* _BRIEF_
Restate verbatim the span of lines below between the line with "Nieuws (219, 122)" and the line with "English Information (598, 814)", including those two lines, and only that span.

* _LISTED ENTRIES_

● ● ● ●

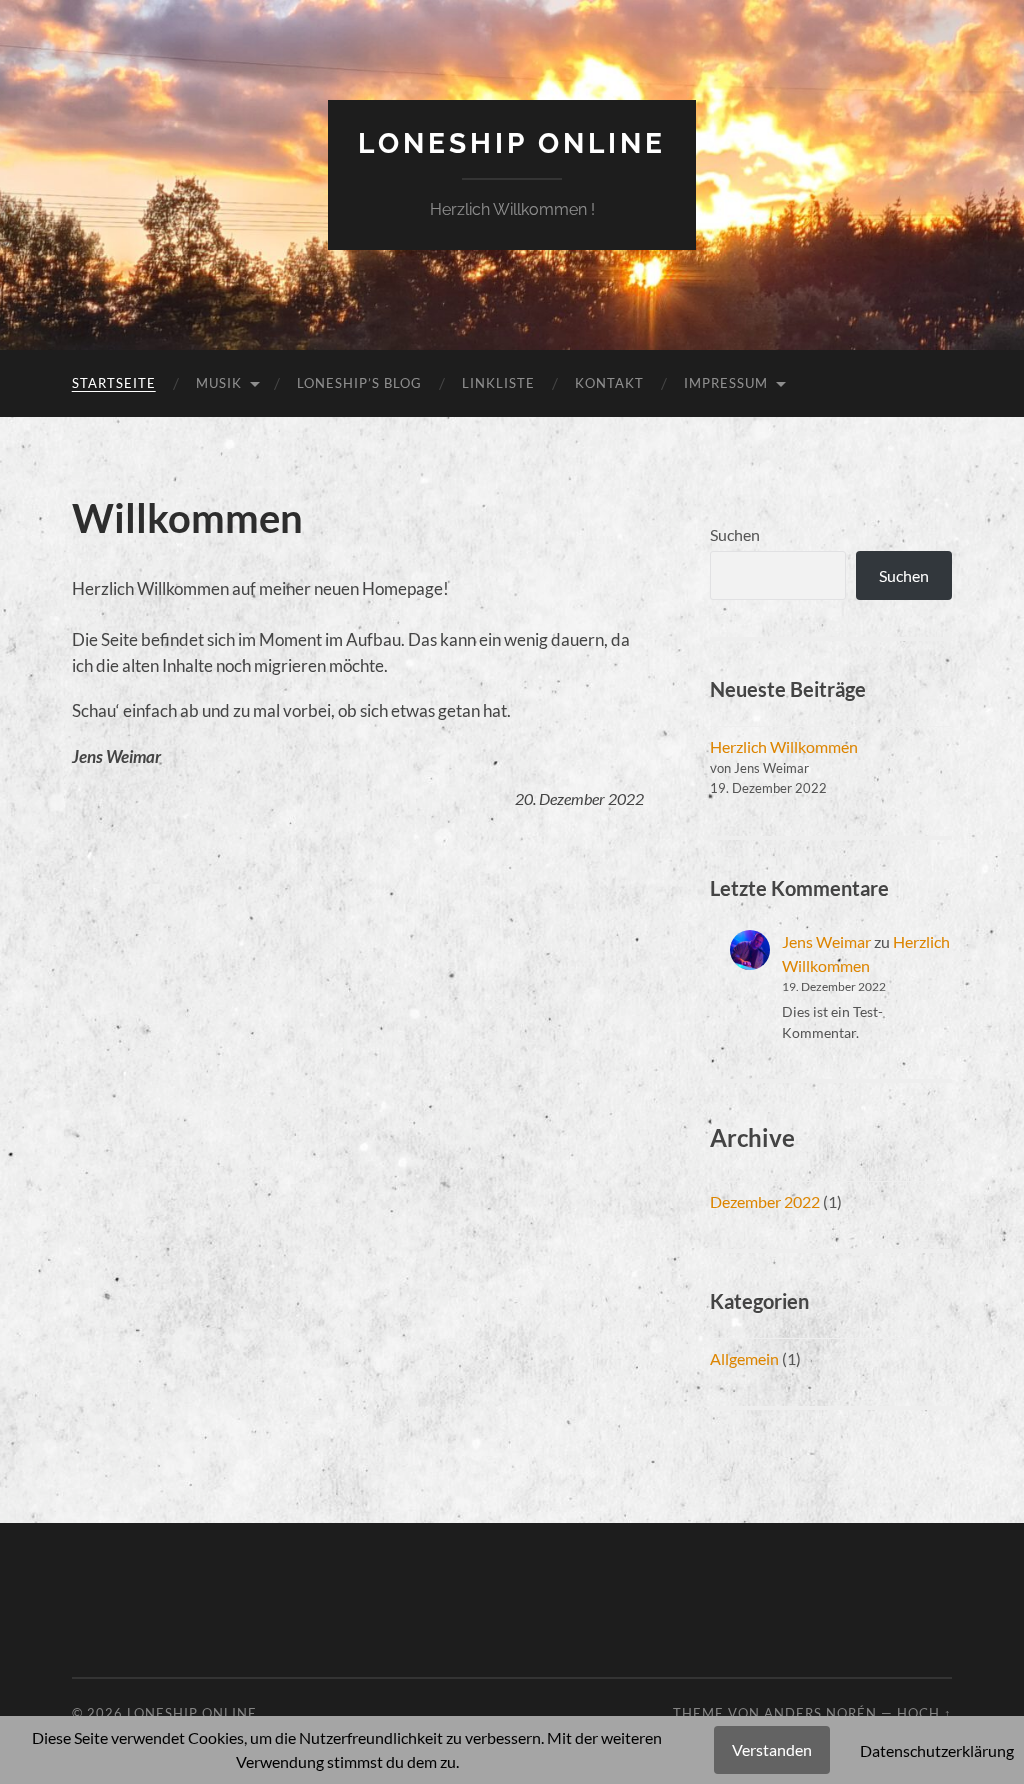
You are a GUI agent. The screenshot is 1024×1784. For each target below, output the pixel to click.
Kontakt (609, 383)
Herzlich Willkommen (784, 746)
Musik (219, 383)
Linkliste (498, 383)
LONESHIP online (512, 143)
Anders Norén (820, 1713)
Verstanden (772, 1749)
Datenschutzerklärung (937, 1750)
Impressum (726, 383)
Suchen (735, 534)
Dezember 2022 (765, 1201)
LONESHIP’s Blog (359, 383)
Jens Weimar (826, 941)
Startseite (114, 383)
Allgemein (744, 1358)
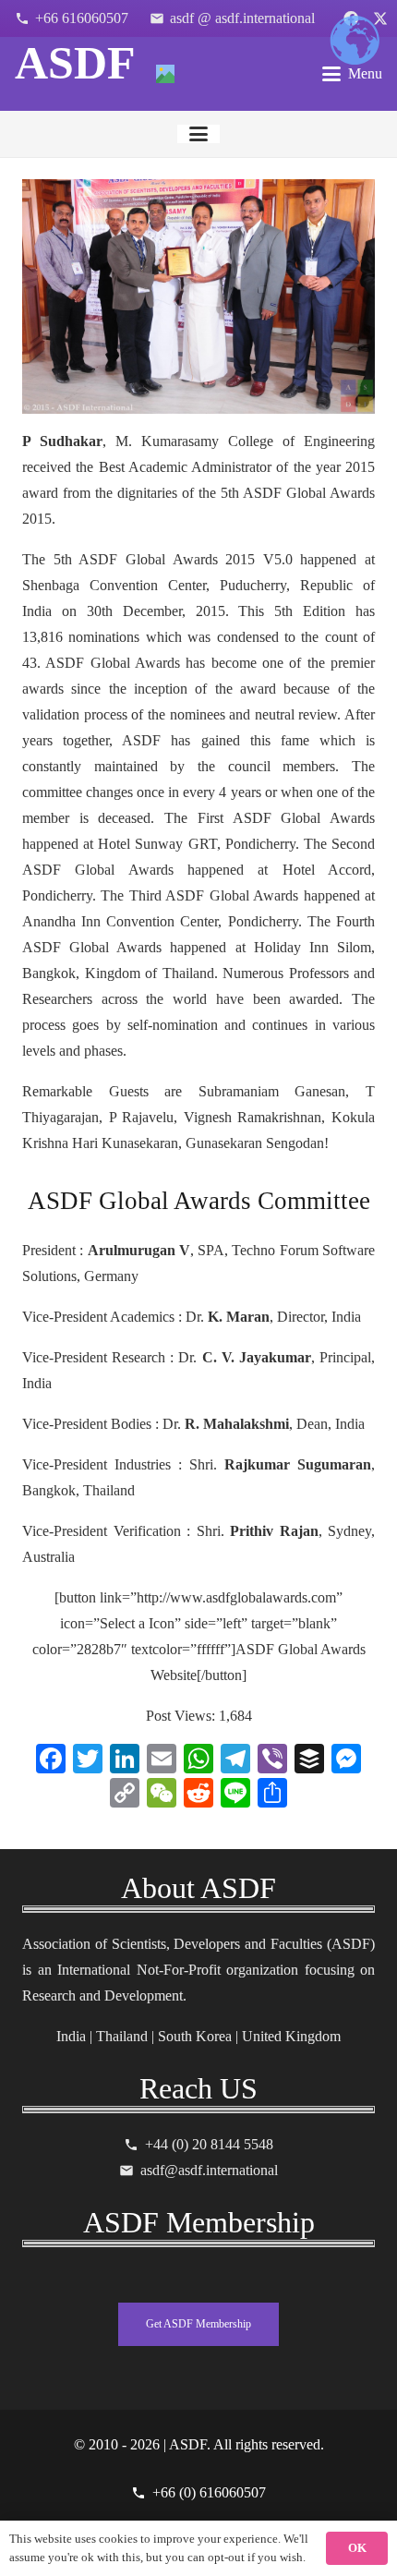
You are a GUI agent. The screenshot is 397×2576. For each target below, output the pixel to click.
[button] (352, 74)
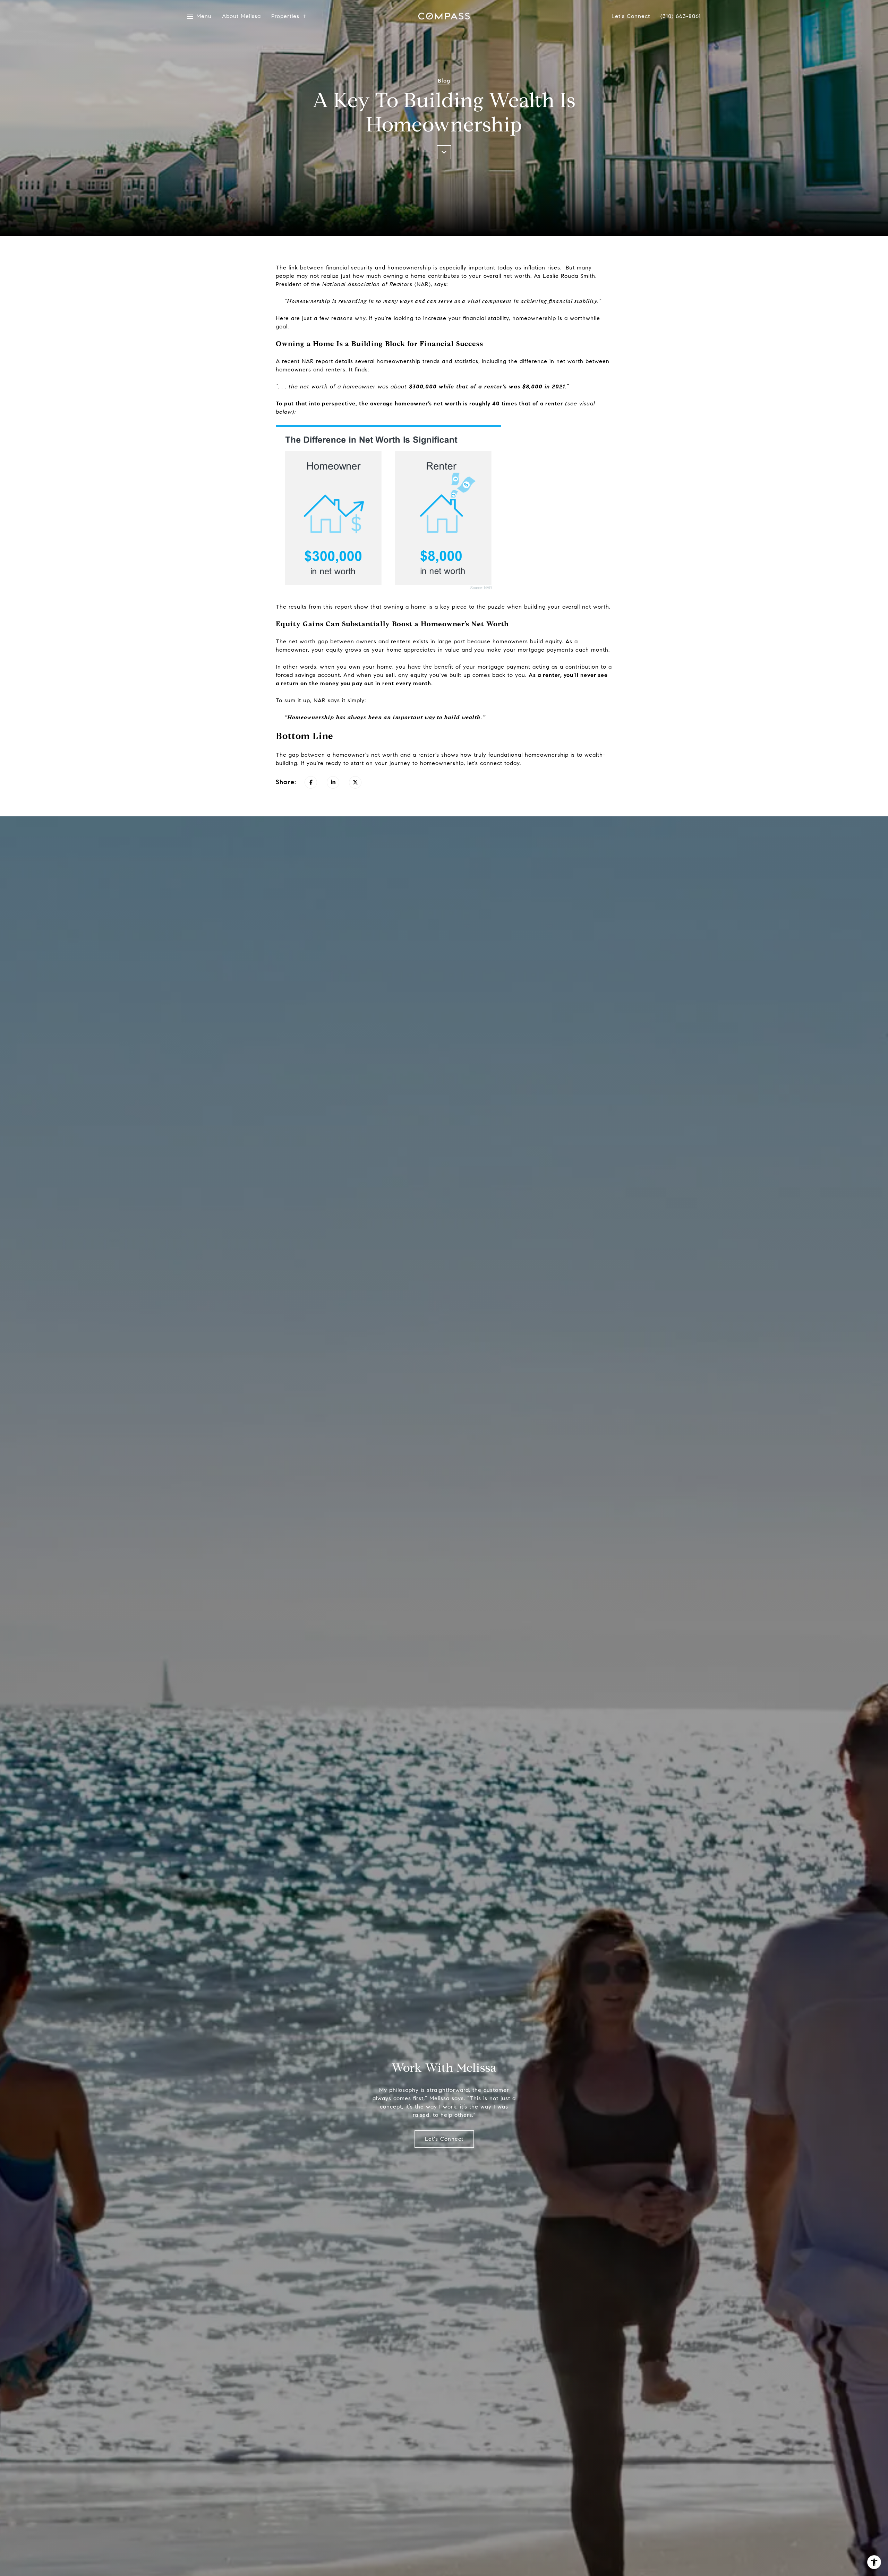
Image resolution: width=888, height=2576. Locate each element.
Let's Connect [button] (444, 2139)
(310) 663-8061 (680, 16)
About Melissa (241, 16)
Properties (285, 16)
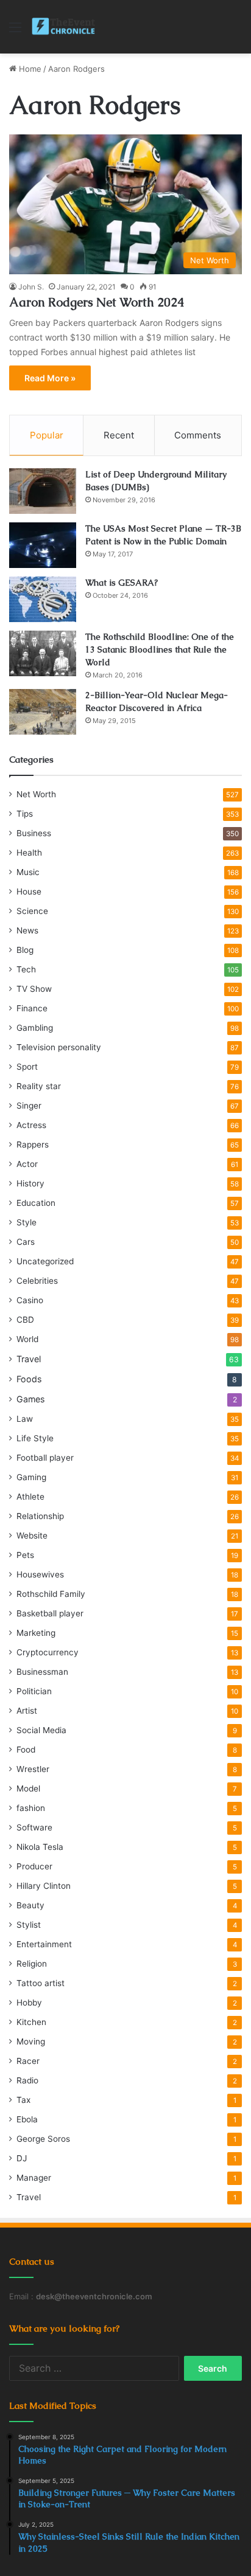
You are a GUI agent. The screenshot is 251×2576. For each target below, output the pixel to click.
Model (28, 1788)
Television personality (58, 1047)
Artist (26, 1711)
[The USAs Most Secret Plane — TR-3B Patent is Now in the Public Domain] (42, 545)
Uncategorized (45, 1261)
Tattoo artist (40, 1983)
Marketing (35, 1633)
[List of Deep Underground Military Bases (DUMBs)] (42, 491)
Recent (119, 435)
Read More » (50, 378)
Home (28, 69)
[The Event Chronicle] (64, 27)
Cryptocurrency (47, 1652)
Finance (32, 1008)
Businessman (42, 1672)
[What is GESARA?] (42, 599)
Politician (34, 1691)
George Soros (43, 2139)
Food (25, 1749)
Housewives (40, 1574)
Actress (31, 1125)
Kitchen (31, 2022)
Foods (28, 1379)
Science (32, 911)
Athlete (30, 1496)
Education (35, 1203)
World (27, 1339)
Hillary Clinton (43, 1886)
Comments (197, 435)
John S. (31, 286)
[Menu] (15, 31)
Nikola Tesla (39, 1847)
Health (29, 852)
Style (26, 1222)
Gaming (31, 1477)
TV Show (34, 989)
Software (34, 1827)
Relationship (40, 1516)
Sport (27, 1067)
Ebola (27, 2119)
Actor (27, 1164)
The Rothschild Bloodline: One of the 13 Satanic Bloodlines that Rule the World (159, 649)
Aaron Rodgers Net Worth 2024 (96, 302)
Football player (45, 1458)
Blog (25, 950)
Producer (34, 1866)
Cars (25, 1242)
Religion (31, 1963)
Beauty (30, 1905)
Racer (28, 2061)
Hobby (29, 2002)
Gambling (34, 1028)
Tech (26, 969)
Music (28, 872)
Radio (27, 2080)
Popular (46, 435)
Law (24, 1419)
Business (33, 833)
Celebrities (37, 1281)
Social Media (41, 1730)
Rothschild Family (50, 1594)
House (28, 891)
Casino (29, 1300)
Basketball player (49, 1613)
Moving (30, 2041)
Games (30, 1399)
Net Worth (36, 794)
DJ (21, 2158)
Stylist (28, 1925)
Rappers (32, 1144)
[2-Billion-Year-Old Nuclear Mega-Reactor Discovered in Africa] (42, 712)
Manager (33, 2178)
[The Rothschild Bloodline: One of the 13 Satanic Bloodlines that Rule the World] (42, 653)
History (30, 1183)
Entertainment (44, 1944)
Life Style (35, 1438)
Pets (25, 1555)
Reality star (38, 1086)
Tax (23, 2100)
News (27, 930)
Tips (24, 814)
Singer (28, 1105)
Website (32, 1535)
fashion (30, 1808)
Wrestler (32, 1769)
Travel (28, 1359)
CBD (25, 1319)
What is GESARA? (121, 582)
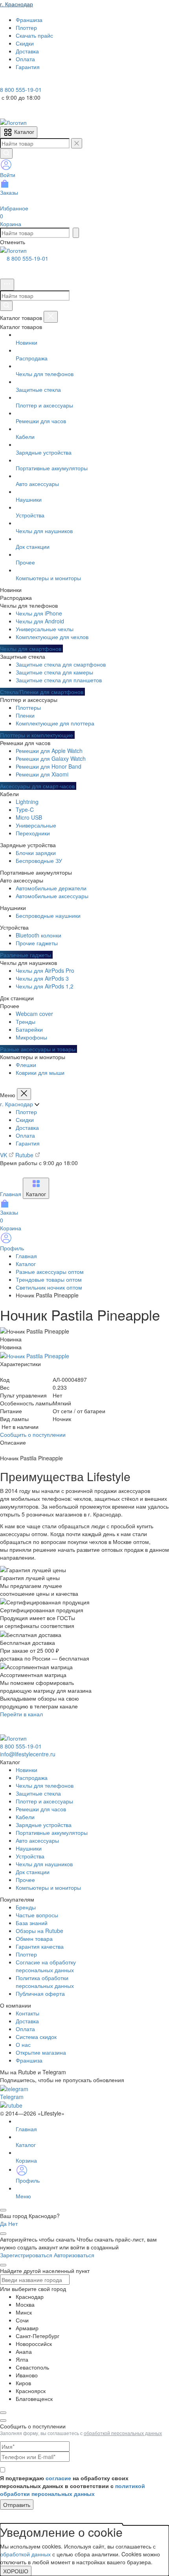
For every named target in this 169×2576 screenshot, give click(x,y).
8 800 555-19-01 (27, 258)
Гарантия (28, 1143)
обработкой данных (25, 2554)
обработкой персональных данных (123, 2433)
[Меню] (7, 284)
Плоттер (26, 1112)
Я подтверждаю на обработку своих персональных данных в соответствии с (72, 2485)
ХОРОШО (15, 2571)
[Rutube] (26, 82)
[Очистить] (76, 143)
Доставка (27, 1127)
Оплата (25, 1135)
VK (4, 1155)
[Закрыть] (51, 317)
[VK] (16, 82)
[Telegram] (5, 82)
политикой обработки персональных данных (72, 2489)
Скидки (25, 1120)
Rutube (25, 1155)
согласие (58, 2478)
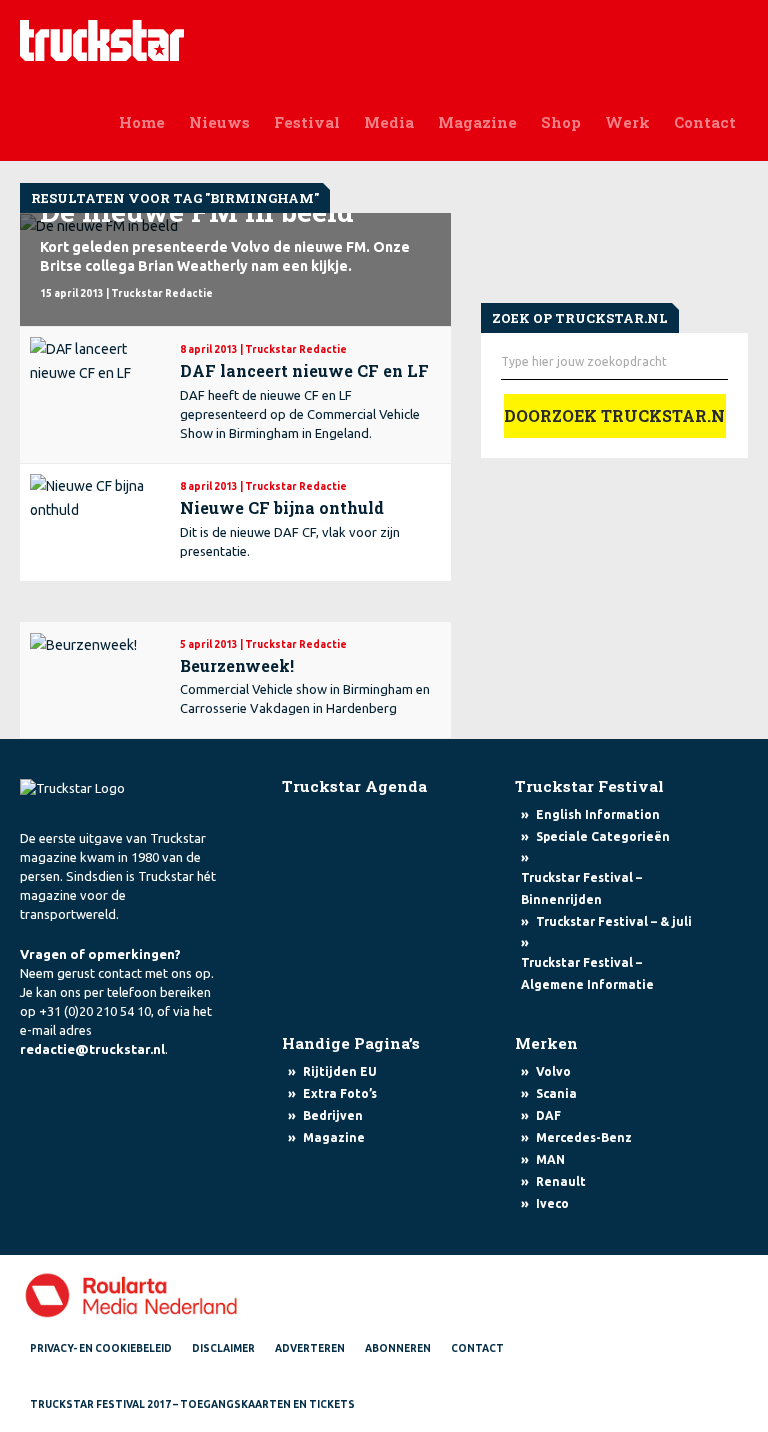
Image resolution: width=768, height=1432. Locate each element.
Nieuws (219, 122)
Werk (627, 122)
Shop (561, 122)
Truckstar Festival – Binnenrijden (581, 888)
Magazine (477, 122)
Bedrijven (333, 1115)
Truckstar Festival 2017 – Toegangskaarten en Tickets (192, 1404)
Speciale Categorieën (603, 836)
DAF (548, 1115)
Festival (307, 122)
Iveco (552, 1203)
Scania (556, 1093)
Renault (561, 1181)
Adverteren (310, 1348)
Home (142, 122)
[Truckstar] (102, 39)
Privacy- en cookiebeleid (101, 1348)
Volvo (553, 1071)
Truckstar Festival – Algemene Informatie (587, 973)
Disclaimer (223, 1348)
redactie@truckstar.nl (92, 1049)
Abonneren (398, 1348)
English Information (598, 814)
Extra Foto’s (340, 1093)
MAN (550, 1159)
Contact (705, 122)
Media (389, 122)
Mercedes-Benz (584, 1137)
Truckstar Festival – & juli (614, 921)
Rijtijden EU (340, 1071)
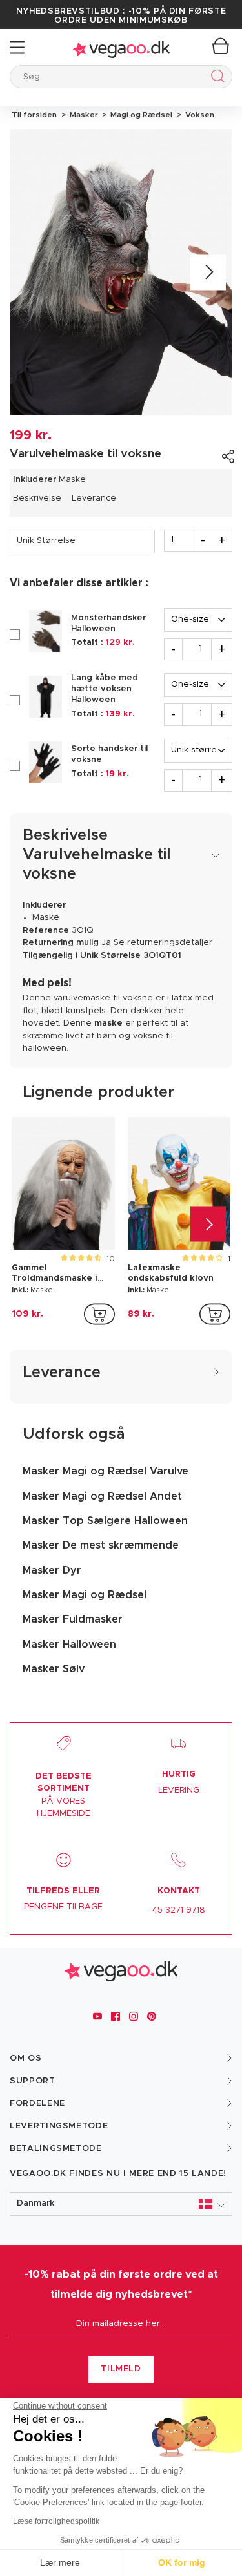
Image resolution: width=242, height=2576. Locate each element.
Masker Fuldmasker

● ● ● ●

* _ANSWER SECTION_
Nieuws (219, 122)
Werk (627, 122)
Shop (561, 122)
Truckstar Festival – Binnenrijden (581, 888)
Magazine (477, 122)
Bedrijven (333, 1115)
Truckstar Festival 2017 – Toegangskaarten en Tickets (192, 1404)
Speciale Categorieën (603, 836)
DAF (548, 1115)
Festival (307, 122)
Iveco (552, 1203)
Scania (556, 1093)
Renault (561, 1181)
Adverteren (310, 1348)
Home (142, 122)
[Truckstar] (102, 39)
Privacy- en cookiebeleid (101, 1348)
Volvo (553, 1071)
Truckstar Festival – Algemene Informatie (587, 973)
Disclaimer (223, 1348)
redactie@truckstar.nl (92, 1049)
Abonneren (398, 1348)
English Information (598, 814)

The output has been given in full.